Cumhurbaşkanı, 11 Kasım günü şunları söyledi: “Eskiler, dünün güneşiyle bugünün çamaşırı kurutulmaz diyor. Biz de zihniyetimizi, kurumlarımızı ve kurallarımızı bu yeni dönemin şartlarına göre düzenlemeden uluslararası örgütlerdeki itibar kaybının önüne geçemeyiz.” Bunu, TBMM AK Parti grup toplantısında yaptığı konuşma izledi. Orada da “hukuk devleti” vurgusu dikkat çekiciydi. Adalet Bakanı’nın açıklamaları da benzer mesajlar içeriyordu.

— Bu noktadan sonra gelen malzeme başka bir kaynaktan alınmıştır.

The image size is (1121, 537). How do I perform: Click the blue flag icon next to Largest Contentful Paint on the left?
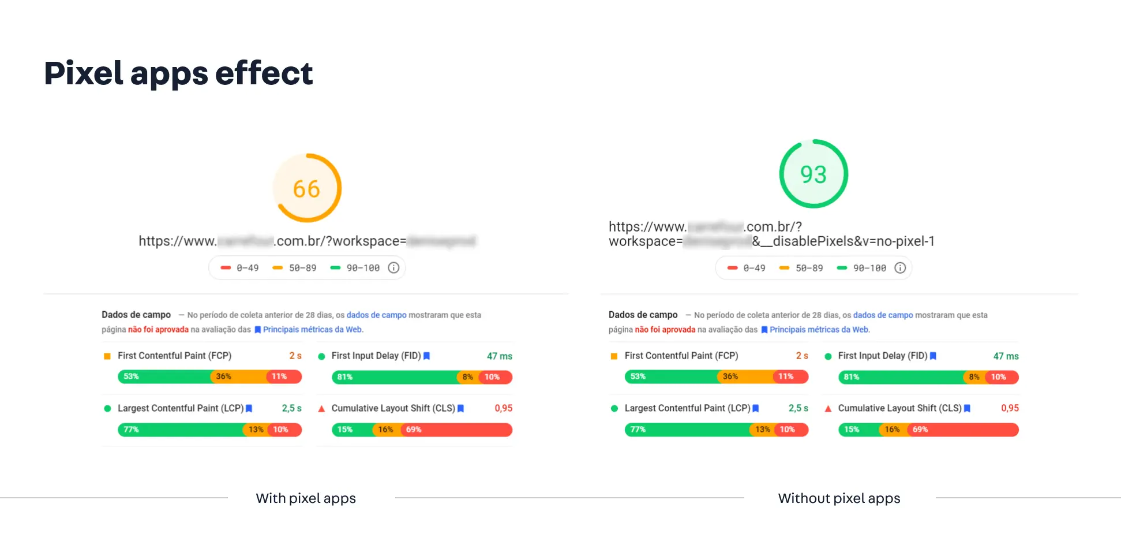[x=249, y=408]
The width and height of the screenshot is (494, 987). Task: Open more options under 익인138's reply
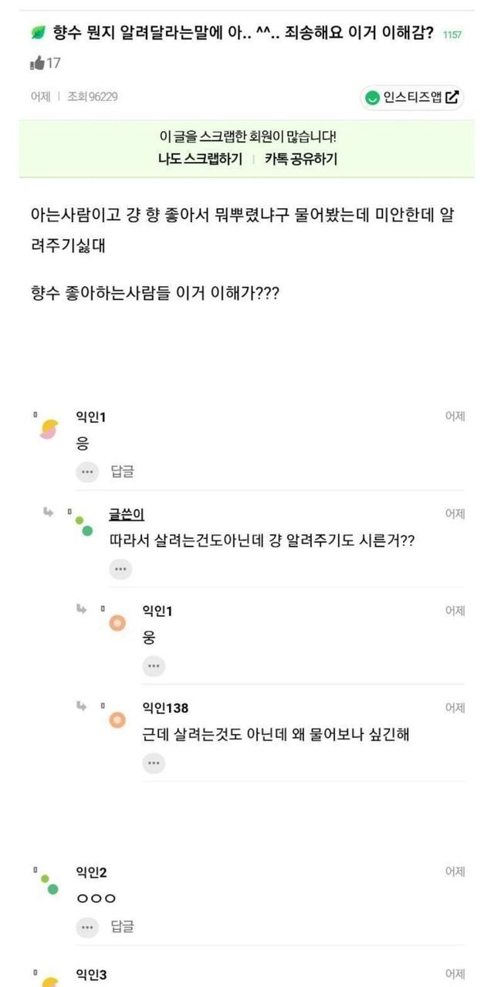click(153, 763)
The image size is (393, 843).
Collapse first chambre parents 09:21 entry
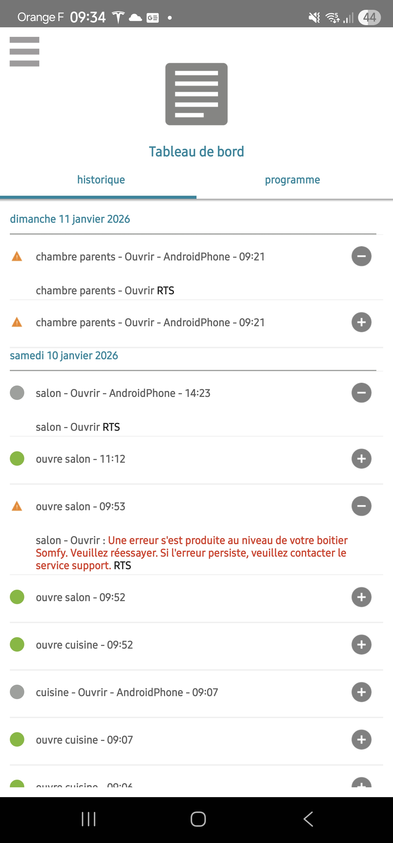[x=361, y=256]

Şu bir gerçek: Türkiye Cumhuriyeti devleti ve bu ülkenin yurttaşları bir imparatorluğun mirasçısı. Burada bir yönetim geleneği var, kurumlar var. Askeri darbe yapan cuntacı bile ilk önce toplumu ikna edebilmek amacıyla “en kısa sürede demokrasiye dönülecektir” deme gereği duyar.